### Data to use

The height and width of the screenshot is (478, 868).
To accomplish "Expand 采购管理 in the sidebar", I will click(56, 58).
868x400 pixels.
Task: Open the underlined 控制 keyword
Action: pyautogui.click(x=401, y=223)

### Directions
Would you write out the data exactly as it reads?

### Response to the exercise
The height and width of the screenshot is (478, 868).
To accomplish "Expand 采购管理 in the sidebar", I will click(56, 58).
868x400 pixels.
Task: Open the underlined 控制 keyword
Action: pyautogui.click(x=401, y=223)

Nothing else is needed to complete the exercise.